Although, CrowdStrike has issued a statement regarding what happened (https://www.crowdstrike.com/blog/falcon-update-for-windows-hosts-technical-details/) the technical details of what happened are still vague. The problem with the details is it doesn't really say what triggered the bug. There are reports that the file resulted in a NULL pointer issue (the Falcon Sensor is written in C++ which is not a memory safe language like Java or Rust).
With that said, what we can conclude was that the Falcon Sensor did not handle the misconfiguration in the channel file correctly.
Or did it?
Really this applies to any security vendor. However, before we talk about preventative options, it is important to note that CrowdStrike updates these files regularly. That needs to be taken into consideration when evaluating the response and the actual underlying issue.
The other aspect that needs to be stated is that it is unknown whether the Channel file is parsed and that parsing failed or whether the Channel file is executed dynamically and the error was in the Channel file itself.
Many in the security field have thrown out various options for what would have prevented this issue.

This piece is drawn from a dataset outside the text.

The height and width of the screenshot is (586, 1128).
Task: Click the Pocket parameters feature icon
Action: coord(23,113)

Given the limited amount of times these types of issues have occurred, it would appear that the Channel file update was sent out inadvertently and/or CrowdStrike didn't use standard operating procedures. This means that CrowdStrike needs to look at its release candidate processes and find out where that gap occurred and address it. It's hard to envision a world where this disaster happens and CrowdStrike fully tested the way it normally does.
Given that stance, the other question remains. What is the appropriate release and response process to follow?

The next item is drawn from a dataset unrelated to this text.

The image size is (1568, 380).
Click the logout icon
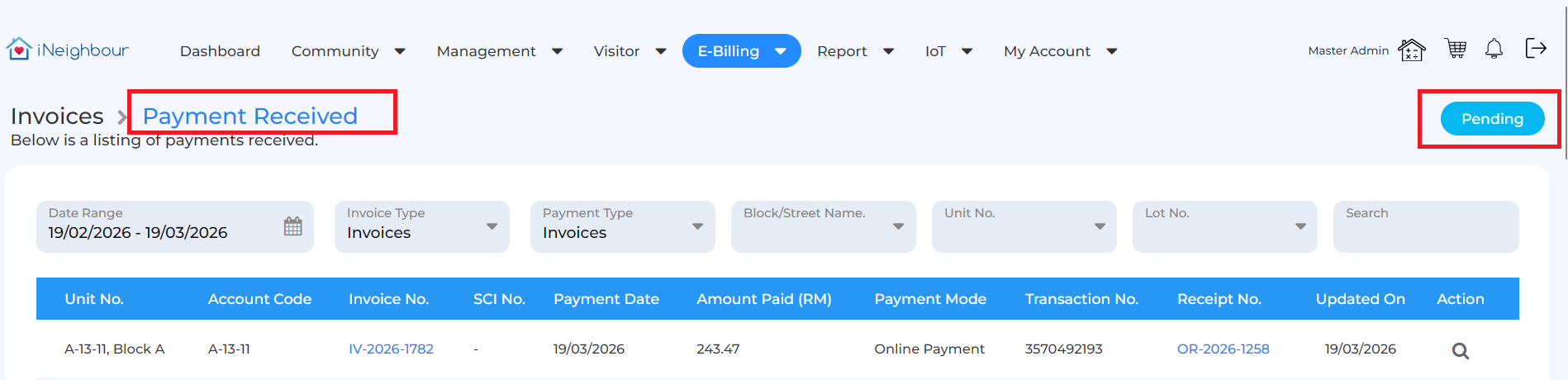pyautogui.click(x=1535, y=49)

It seems like a bad idea for CrowdStrike to decide which systems to evaluate first without having an understanding of the deployment and risk factors that exist. In other words, is this even something that can be done in a safe and feasible manner?

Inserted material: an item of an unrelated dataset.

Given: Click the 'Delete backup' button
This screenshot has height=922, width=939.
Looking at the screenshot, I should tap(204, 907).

Maybe it could be done through a "discount" or partner arrangement where certain non-critical businesses are incentivized.
This honestly seems reasonable. While the implementation may be tricky, the customer deciding how much risk they are willing to take for updates is something of importance.
Well, that depends on the vulnerability, the servers being addressed, and more. However, allowing the customer to have this type of control or decision making power to slow roll the deployment over a day or two and feel confident enough that the primary systems won't crash might be the ideal.
Or they can at least load failover systems to compensate.
Again, this seems reasonable but it falls in the same pattern with CrowdStrike making the decision on who gets the updates first. The OS simply doesn't have the context to know whether it should be removed.
It is also possible that doing this and bringing the server up could leave many servers unprotected plus the customer not knowing due to lack of support.
Assuming that CrowdStrike could do this it, this would have some validity to it. However, there would almost certainly need to be a high priority alert that wouldn't get missed. Otherwise, this could end up being a case where machines aren't protected and in the long run things end up worse due to breaches.
It could have been. When enterprises have large numbers of alerts and tools triggering warnings it is easy for things to get overlooked.
Did this Channel update warrant a system crash? It's hard to say when we don't know what malware was being protected against. Imagine a massive breach that caused even more chaos - plus we don't even know the exact details of how the channel file even works.
Ultimately, not having an alternative to compare it to makes it tough to say whether letting the crashes happen was warranted.
We need to stop expecting software to be perfect. The odds of that happening are slim to none. We also need to recognize systems will not be perfect and evaluating and monitoring the security of any complex system will be imperfect.
The result of the update was crushing. It doesn't seem like there was any loss of life, so at least it wasn't tragic. CrowdStrike will need to continue their transparency as they uncover more of a root cause and disclose what they intend to do to address it.
If, however, it is determined that letting the systems crash is the right thing to do to ensure awareness of a failure, CrowdStrike needs to find a way to let customers control the update process with much greater fine grain details.